**The task**
Scan the records for lines with the word "computer", and copy every such line.

- Opening Delimiter -

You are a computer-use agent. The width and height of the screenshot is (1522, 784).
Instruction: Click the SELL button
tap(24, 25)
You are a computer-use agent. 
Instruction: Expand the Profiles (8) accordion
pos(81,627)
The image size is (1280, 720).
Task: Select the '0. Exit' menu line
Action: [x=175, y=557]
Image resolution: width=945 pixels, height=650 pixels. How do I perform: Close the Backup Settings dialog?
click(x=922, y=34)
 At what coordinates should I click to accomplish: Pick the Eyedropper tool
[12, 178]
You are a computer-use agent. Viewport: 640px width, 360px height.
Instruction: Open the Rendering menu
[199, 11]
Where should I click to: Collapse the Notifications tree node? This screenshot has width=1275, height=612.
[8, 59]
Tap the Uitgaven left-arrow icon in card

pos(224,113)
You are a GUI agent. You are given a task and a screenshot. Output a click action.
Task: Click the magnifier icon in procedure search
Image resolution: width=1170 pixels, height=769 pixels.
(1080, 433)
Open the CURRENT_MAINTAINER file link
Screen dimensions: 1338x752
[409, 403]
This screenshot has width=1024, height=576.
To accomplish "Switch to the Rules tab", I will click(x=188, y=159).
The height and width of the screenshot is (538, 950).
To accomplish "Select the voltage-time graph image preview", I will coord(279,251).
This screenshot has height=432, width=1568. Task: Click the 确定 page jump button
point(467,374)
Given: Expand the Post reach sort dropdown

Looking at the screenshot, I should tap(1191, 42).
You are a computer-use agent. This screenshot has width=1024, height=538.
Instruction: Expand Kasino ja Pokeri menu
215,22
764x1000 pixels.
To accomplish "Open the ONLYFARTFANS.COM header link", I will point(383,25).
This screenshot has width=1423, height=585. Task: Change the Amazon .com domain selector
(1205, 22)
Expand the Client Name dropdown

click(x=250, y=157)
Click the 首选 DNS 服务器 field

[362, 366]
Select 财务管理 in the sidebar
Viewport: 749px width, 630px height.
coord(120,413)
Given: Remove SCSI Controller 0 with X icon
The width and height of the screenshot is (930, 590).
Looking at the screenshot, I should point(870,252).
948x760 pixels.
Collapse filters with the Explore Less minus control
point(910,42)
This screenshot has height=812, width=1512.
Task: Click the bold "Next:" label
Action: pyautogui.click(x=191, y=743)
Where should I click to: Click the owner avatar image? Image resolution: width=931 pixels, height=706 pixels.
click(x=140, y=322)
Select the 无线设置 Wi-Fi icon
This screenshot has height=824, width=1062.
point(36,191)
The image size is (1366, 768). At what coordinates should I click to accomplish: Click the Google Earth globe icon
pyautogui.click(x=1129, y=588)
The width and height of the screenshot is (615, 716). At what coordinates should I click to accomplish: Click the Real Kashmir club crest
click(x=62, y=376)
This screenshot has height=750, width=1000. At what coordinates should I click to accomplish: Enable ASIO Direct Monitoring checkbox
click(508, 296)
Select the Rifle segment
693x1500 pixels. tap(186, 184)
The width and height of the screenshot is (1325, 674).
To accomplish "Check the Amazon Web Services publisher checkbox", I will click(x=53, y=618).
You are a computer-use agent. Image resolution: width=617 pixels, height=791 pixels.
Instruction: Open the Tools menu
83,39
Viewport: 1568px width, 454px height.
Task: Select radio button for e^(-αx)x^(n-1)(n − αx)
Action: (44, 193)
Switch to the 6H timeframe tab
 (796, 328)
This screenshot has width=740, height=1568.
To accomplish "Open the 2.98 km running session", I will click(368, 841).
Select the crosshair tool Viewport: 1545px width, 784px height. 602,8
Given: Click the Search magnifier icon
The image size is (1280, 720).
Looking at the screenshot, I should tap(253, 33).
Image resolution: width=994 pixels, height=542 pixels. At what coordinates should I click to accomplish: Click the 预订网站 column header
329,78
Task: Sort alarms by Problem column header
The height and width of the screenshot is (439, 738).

- Closing Delimiter -

**Completed exercise**
You are a computer-use agent. The width and height of the screenshot is (1522, 784).
You are a computer-use agent. 
You are a computer-use agent. Viewport: 640px width, 360px height.
You are a computer-use agent. This screenshot has width=1024, height=538.
You are a computer-use agent. Image resolution: width=617 pixels, height=791 pixels.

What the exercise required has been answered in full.